▸ **Document extract**:
=== Section Start ===
I think your only options are...

  1. Change the column definitions. Make it a larger varchar field or maybe even a text field. Don't spend time building a magic tool when just changing the column definition would fix this in a couple clicks. I recommend doing this!

  2. I could see you using some sort of aspect to intercept the setters and then adjusting the size of the string if it's larger than x length. This would be the quickest why to handle it in your code. If changing the DB isn't an option and you have thousands of fields this would be my next choice.

  3. Build a String util class which can re-size your strings...

    setText(String val){this.text = StringUtil.truncate(val,size);}

[UPDATE] Since you can't really update the database I would recommend an aspect to intercept String setters and check their length it might look like this (syntax may be off and i didn't test this)...

private static final MAX_SIZE_OF_STRINGS = 255;

@Around("execution(* your.package.*.set*(..)) && args(java.lang.String)")
public void checkAroundSetter(final ProceedingJoinPoint pjp)
    throws Throwable {
    Object[] args = pjp.getArgs();
    for (int i = 0; i < args.length; i++) {
        if (args[i] instanceof String && ((String) args[i]).size() > MAX_SIZE_OF_STRINGS) {
            args[i] = ((String)args[i]).subString(0,MAX_SIZE_OF_STRINGS) ;
        }
    }
    pjp.proceed(args);
}

Also, there would be some additional overhead if some layer had to check the defined column size against all the data coming in to the table on each insert.
=== Section End ===
▸ **Data provided**:
=== Section Start ===
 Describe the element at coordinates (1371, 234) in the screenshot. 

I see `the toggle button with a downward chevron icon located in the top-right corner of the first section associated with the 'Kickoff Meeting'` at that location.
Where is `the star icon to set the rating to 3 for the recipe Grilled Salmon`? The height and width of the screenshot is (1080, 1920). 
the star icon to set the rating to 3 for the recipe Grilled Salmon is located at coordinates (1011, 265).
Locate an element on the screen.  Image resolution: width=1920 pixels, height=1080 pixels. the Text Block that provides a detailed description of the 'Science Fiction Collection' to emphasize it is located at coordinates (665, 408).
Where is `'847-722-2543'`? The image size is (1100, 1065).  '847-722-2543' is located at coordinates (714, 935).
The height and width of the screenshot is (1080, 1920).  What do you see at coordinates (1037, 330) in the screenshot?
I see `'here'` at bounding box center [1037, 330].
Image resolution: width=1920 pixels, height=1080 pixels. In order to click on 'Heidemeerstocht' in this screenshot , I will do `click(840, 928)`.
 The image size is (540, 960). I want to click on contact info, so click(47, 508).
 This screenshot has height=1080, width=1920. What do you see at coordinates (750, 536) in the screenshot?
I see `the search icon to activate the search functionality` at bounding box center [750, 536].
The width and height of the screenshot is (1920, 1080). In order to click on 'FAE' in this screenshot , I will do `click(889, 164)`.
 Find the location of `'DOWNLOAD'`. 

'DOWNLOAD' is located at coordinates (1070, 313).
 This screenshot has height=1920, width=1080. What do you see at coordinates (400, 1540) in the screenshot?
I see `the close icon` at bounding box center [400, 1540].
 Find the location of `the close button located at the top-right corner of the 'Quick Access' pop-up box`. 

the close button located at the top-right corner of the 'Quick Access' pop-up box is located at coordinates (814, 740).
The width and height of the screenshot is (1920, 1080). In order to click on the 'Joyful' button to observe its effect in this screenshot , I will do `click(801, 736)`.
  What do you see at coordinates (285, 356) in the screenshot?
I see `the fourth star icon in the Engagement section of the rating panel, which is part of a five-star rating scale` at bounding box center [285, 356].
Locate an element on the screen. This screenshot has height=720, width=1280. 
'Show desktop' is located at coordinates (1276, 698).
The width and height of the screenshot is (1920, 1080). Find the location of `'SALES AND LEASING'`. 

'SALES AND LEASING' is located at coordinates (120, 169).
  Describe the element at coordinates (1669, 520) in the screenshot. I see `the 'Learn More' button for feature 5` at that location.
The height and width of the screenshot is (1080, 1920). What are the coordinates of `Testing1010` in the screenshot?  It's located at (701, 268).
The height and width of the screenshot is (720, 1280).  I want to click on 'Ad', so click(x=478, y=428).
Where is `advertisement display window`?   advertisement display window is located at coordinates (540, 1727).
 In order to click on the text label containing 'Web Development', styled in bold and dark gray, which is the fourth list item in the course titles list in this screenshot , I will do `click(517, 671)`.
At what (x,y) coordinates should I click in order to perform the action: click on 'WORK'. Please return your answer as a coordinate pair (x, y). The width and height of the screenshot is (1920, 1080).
=== Section End ===
▸ **What is needed**:
Reproduce, word for word, the complete text above about handling strings that are too long for a database column, including its code.

▸ **Answer below**:
I think your only options are...

  1. Change the column definitions. Make it a larger varchar field or maybe even a text field. Don't spend time building a magic tool when just changing the column definition would fix this in a couple clicks. I recommend doing this!

  2. I could see you using some sort of aspect to intercept the setters and then adjusting the size of the string if it's larger than x length. This would be the quickest why to handle it in your code. If changing the DB isn't an option and you have thousands of fields this would be my next choice.

  3. Build a String util class which can re-size your strings...

    setText(String val){this.text = StringUtil.truncate(val,size);}

[UPDATE] Since you can't really update the database I would recommend an aspect to intercept String setters and check their length it might look like this (syntax may be off and i didn't test this)...

private static final MAX_SIZE_OF_STRINGS = 255;

@Around("execution(* your.package.*.set*(..)) && args(java.lang.String)")
public void checkAroundSetter(final ProceedingJoinPoint pjp)
    throws Throwable {
    Object[] args = pjp.getArgs();
    for (int i = 0; i < args.length; i++) {
        if (args[i] instanceof String && ((String) args[i]).size() > MAX_SIZE_OF_STRINGS) {
            args[i] = ((String)args[i]).subString(0,MAX_SIZE_OF_STRINGS) ;
        }
    }
    pjp.proceed(args);
}

Also, there would be some additional overhead if some layer had to check the defined column size against all the data coming in to the table on each insert.